(Material shown)
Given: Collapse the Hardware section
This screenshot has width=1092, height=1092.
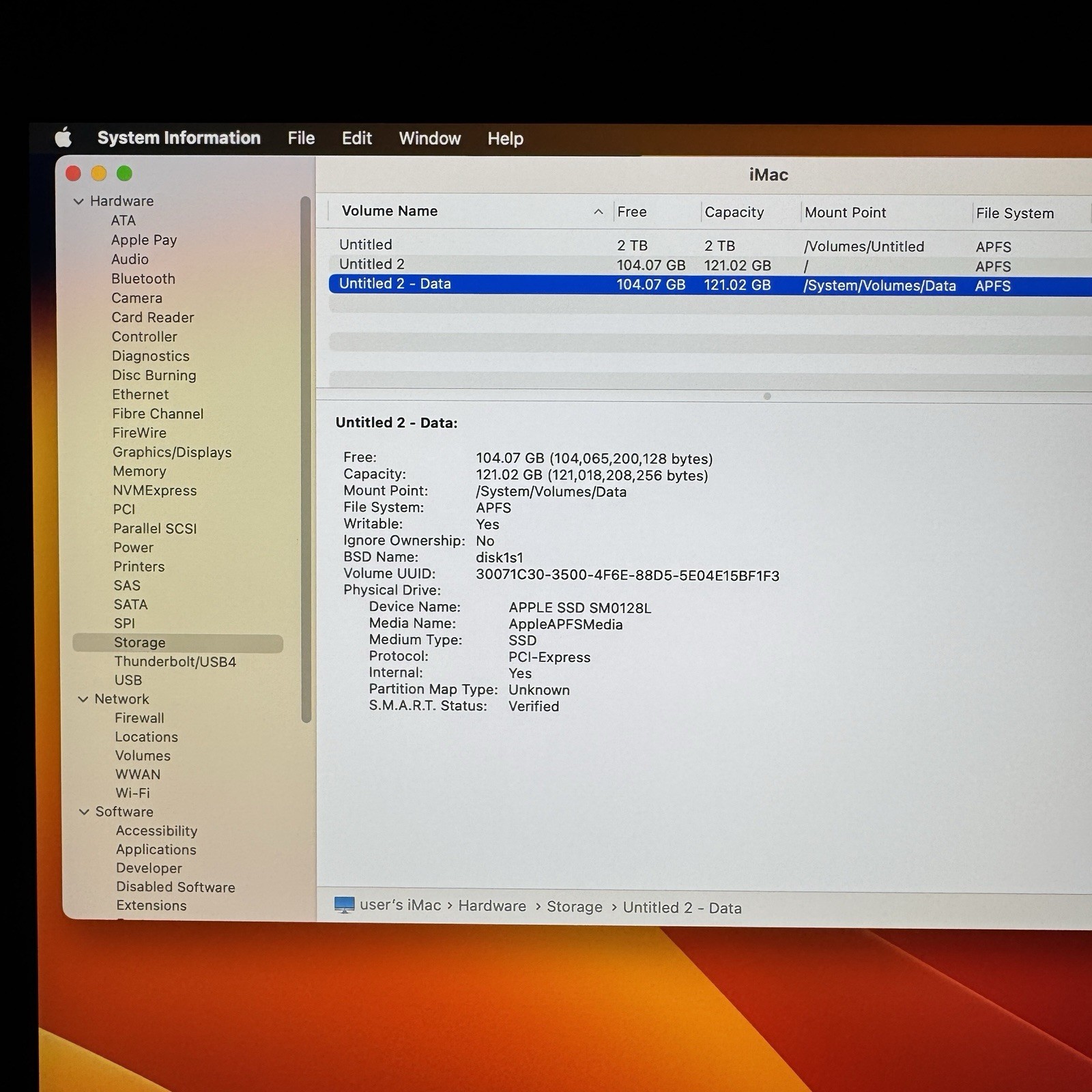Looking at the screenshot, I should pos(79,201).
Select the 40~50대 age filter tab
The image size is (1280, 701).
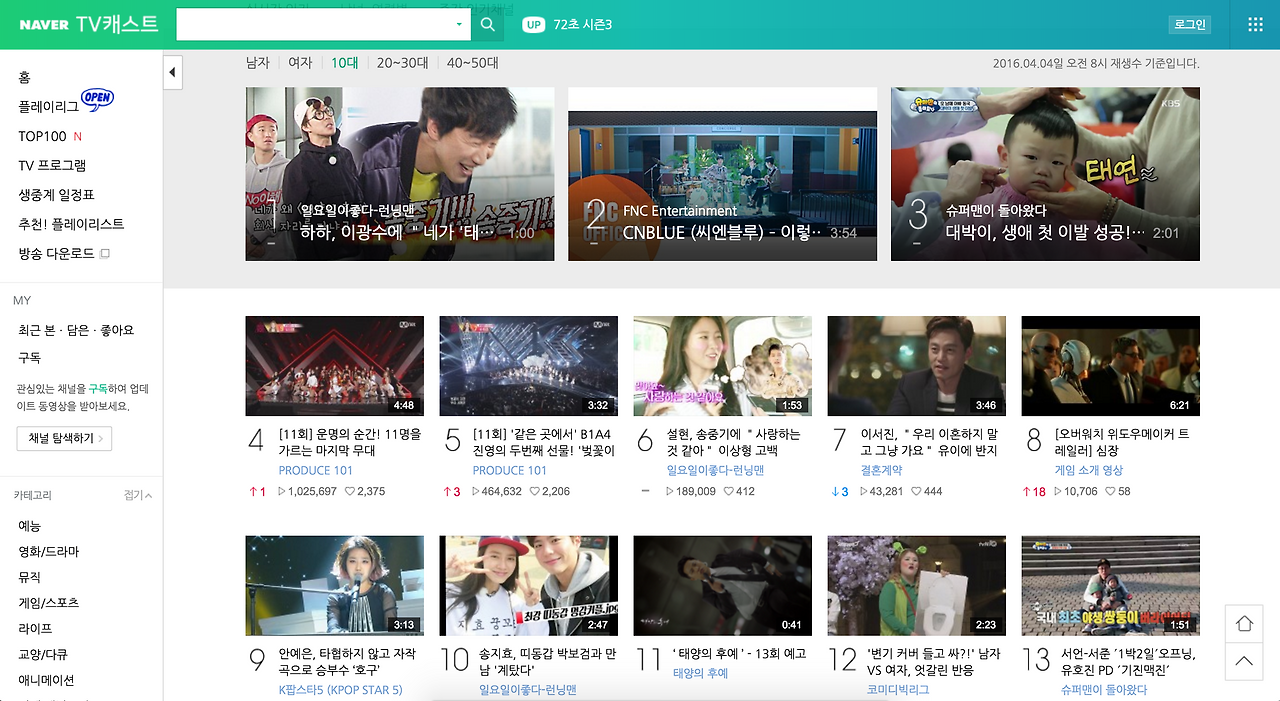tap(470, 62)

(Task prompt)
The records above are to be quoted exactly, with all pictures left out.

(Task result)
Given: Collapse the Hardware section
This screenshot has width=1092, height=1092.
Looking at the screenshot, I should pos(79,201).
Select the 40~50대 age filter tab
The image size is (1280, 701).
tap(470, 62)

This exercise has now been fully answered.